Top of Data to use
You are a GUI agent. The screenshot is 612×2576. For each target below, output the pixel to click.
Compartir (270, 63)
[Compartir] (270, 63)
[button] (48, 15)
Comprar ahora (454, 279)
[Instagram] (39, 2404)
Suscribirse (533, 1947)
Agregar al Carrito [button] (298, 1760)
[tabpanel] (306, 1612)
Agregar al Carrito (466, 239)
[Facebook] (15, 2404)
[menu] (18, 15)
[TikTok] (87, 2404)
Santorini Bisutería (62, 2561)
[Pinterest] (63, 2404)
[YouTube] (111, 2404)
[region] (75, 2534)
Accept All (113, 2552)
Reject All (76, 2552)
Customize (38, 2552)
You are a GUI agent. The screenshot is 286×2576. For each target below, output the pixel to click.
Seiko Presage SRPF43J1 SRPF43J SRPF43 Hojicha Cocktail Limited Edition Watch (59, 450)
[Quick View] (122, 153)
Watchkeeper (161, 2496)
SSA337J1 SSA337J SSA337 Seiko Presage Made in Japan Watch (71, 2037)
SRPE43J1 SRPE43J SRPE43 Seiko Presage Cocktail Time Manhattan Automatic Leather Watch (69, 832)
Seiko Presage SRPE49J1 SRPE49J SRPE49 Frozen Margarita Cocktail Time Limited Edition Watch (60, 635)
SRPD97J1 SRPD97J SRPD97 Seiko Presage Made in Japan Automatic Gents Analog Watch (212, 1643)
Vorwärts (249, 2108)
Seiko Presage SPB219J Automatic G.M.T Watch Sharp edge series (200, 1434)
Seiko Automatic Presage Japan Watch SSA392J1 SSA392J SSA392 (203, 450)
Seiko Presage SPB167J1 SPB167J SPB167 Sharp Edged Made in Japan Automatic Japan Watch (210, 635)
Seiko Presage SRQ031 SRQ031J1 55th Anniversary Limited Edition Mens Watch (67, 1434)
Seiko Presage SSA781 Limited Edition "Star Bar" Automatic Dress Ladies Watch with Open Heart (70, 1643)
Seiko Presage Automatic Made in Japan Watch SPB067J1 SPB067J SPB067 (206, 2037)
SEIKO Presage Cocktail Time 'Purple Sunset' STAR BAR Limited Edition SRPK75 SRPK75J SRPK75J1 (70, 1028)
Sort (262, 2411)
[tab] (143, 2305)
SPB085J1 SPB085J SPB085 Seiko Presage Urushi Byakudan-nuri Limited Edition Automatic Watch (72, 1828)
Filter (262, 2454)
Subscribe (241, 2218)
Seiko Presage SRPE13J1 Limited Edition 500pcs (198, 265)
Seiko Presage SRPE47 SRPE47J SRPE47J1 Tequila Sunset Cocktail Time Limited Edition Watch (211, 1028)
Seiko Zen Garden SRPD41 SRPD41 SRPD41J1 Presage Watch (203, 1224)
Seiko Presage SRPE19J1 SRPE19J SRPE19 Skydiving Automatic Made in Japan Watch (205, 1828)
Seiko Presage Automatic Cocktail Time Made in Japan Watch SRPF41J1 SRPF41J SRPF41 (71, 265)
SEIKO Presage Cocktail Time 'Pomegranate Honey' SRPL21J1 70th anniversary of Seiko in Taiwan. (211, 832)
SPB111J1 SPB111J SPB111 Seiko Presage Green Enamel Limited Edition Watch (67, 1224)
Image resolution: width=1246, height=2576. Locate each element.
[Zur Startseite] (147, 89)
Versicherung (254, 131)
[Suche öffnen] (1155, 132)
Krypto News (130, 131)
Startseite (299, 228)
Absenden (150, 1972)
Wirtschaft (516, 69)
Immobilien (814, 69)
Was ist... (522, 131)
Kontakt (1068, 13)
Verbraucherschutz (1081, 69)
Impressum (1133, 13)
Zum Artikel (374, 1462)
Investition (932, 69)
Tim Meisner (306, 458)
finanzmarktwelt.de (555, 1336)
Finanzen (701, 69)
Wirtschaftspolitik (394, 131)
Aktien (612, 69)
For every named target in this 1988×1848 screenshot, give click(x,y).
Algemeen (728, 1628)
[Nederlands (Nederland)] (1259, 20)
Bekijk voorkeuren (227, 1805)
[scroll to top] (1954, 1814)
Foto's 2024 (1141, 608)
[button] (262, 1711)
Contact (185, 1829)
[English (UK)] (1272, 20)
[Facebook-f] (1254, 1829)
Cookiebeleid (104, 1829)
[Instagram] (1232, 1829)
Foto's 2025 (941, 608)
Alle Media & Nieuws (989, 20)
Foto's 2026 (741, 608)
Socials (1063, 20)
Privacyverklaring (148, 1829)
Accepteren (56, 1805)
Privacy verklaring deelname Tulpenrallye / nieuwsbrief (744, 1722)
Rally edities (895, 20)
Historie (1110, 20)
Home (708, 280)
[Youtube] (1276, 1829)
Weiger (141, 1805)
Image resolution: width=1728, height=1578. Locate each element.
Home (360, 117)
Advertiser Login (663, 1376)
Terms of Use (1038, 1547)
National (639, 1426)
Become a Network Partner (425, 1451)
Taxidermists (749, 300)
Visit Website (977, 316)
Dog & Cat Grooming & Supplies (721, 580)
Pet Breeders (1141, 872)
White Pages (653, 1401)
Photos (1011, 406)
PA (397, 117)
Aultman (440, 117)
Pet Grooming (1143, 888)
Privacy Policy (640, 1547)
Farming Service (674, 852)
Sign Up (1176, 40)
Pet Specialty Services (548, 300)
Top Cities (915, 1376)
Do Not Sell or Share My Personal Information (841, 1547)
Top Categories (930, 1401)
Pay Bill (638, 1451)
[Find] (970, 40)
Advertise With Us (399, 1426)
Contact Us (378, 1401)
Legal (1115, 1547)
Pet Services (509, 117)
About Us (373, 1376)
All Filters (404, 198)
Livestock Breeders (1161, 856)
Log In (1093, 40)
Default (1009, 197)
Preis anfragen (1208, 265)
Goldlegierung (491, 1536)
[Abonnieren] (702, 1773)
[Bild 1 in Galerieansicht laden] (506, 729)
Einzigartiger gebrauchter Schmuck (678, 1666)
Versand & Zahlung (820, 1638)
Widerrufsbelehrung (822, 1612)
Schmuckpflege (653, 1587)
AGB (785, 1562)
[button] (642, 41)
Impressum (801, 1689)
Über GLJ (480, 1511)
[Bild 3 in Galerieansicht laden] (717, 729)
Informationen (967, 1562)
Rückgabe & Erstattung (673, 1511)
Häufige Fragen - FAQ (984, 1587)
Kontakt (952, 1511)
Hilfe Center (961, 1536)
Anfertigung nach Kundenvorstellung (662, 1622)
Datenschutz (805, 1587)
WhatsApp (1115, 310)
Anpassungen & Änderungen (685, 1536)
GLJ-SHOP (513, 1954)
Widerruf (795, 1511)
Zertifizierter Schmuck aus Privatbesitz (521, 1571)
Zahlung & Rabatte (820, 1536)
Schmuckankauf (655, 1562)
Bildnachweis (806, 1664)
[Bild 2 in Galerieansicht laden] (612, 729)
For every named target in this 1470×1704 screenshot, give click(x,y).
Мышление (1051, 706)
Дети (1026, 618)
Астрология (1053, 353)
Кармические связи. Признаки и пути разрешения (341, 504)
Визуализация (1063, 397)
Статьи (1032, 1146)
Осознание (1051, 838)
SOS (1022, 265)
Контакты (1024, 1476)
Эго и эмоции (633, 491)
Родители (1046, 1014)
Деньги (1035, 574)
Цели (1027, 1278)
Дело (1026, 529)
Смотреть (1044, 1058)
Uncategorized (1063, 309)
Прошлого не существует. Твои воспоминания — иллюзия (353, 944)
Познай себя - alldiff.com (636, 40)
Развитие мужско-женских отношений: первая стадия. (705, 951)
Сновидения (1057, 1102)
Bottom of Data to use
● Problem description: Which lines in the data above contain "Grooming"? Show each one.

● Your response:
Dog & Cat Grooming & Supplies (721, 580)
Pet Grooming (1143, 888)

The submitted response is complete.